[Extrait choisi]
La sécurité du Guyana est une «priorité clé»
Le président du Guyana, Irfaan Ali, s’est félicité de la protection américaine. «Je suis très heureux que les Etats-Unis» aient promis de garantir «notre intégrité (territoriale) et notre souveraineté», a-t-il déclaré. Le président guyanien qui arrive à la fin de son mandat et visera une réélection en fin d’année, a adopté une position ferme face au Venezuela, se rapprochant de Washington, notamment sur le plan sécuritaire.
L’administration du président Donald Trump a déclaré qu’elle envisageait de mettre en place avec le Guyana une relation analogue à celles avec les nations du Golfe persique riches en pétrole, qui accueillent des troupes américaines. «La sécurité du Guyana est une priorité clé pour nous de la même manière que nous avons travaillé avec les pays des États du Golfe pour assurer la coopération en matière de sécurité face aux menaces régionales là-bas», a déclaré Mauricio Claver-Carone, l’envoyé spécial des États-Unis pour l’Amérique latine. «Nous avons vu les menaces du Venezuela», a-t-il déclaré aux journalistes avant son voyage. «Évidemment, c’est inacceptable et nous voulons travailler ensemble» pour «trouver un accord vers une coopération en matière de sécurité contraignante».

[Parties de l'exercice]
(a) D'après l'extrait sur la sécurité du Guyana, quelle fonction occupe Mauricio Claver-Carone ?
(b) Poursuivez l'article sur la sécurité du Guyana à la suite de sa dernière phrase.

[Données]
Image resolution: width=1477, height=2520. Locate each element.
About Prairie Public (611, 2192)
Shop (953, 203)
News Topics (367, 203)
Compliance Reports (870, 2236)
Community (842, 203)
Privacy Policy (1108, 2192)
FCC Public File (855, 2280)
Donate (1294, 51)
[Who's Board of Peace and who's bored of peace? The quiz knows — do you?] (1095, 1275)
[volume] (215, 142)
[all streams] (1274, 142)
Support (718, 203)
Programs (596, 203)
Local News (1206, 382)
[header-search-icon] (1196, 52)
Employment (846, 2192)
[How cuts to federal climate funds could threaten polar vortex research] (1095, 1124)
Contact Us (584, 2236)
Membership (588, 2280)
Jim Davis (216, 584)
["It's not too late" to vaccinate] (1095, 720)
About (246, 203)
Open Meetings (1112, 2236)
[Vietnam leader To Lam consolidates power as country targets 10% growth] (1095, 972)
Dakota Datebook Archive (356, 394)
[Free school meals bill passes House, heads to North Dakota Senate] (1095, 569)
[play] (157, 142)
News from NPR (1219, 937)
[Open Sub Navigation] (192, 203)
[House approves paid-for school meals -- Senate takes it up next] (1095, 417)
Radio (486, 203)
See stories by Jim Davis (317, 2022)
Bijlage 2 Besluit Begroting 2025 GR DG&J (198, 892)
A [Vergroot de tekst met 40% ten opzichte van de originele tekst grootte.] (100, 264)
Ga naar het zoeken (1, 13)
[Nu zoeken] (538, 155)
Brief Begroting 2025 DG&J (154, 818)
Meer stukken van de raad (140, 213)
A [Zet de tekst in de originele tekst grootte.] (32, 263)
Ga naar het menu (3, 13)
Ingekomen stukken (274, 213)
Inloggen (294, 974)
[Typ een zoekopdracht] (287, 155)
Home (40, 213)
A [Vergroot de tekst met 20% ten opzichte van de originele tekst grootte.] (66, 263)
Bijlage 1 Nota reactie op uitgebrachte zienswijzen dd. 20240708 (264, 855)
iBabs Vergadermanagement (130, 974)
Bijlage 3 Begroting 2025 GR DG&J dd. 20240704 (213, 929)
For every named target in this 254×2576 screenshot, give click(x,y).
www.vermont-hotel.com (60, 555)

[Réponses]
(a) Il est l'envoyé spécial des États-Unis pour l'Amérique latine.

(b)
La majorité des 800 000 habitants du Guyana, ancienne colonie britannique et néerlandaise, vit dans la pauvreté. Il existe un mouvement qui milite pour l’intégration du pays aux Etats-Unis. Une telle adhésion formelle ne devrait pas être discutée, mais Donald Trump n’a pas caché sa passion pour l’expansionnisme. Il a promis de prendre le contrôle du Groenland, territoire autonome du Danemark où le vice-président JD Vance effectue vendredi une visite critiquée par Copenhague, allié de l’Otan. Le président américain a aussi insisté sur le fait que les États-Unis «reprendront» le canal de Panama.
Tensions croissantes
Le président guyanien Irfaan Ali, qui arrive à la fin de son mandat et visera une réélection en fin d’année, a adopté une position ferme face au Venezuela, se rapprochant de Washington, notamment sur le plan sécuritaire. D’obédience socialiste, le président vénézuélien Nicolas Maduro, honni par le Cubano-Américain Marco Rubio, a relancé les revendications vénézuéliennes, organisant notamment un référendum sur l’Essequibo en 2023.
Caracas a approuvé l’année dernière un projet de loi pour déclarer l’Essequibo 24e État du Venezuela et assure vouloir y faire élire un gouverneur lors des élections régionales en mai. En mars, le Guyana a dénoncé «l’incursion» d’un navire militaire vénézuélien dans ses eaux. Le Venezuela a nié toute violation et a demandé une rencontre avec le président Ali, qui a rejeté l’offre.
Profil
Le différend ancien sur l’Essequibo a été ravivé lorsqu’en 2015, ExxonMobil a découvert d’importants gisements. Caracas estime que l’accord de Genève signé en 1966 - avant l’indépendance du Guyana - jette les bases d’un règlement négocié hors de la Cour internationale de justice (CIJ) et soutient que le fleuve Essequibo doit être la frontière naturelle, comme en 1777 à l’époque de l’empire espagnol.
Le Guyana assure de son côté que la frontière, datant de l’époque coloniale anglaise, a été entérinée en 1899 par une cour d’arbitrage à Paris. Et demande à la CIJ de le ratifier. L’administration Trump a accordé une priorité élevée à l’augmentation de la production pétrolière, alors que président précédent Joe Biden voulait favoriser les énergies renouvelables pour freiner le réchauffement climatique.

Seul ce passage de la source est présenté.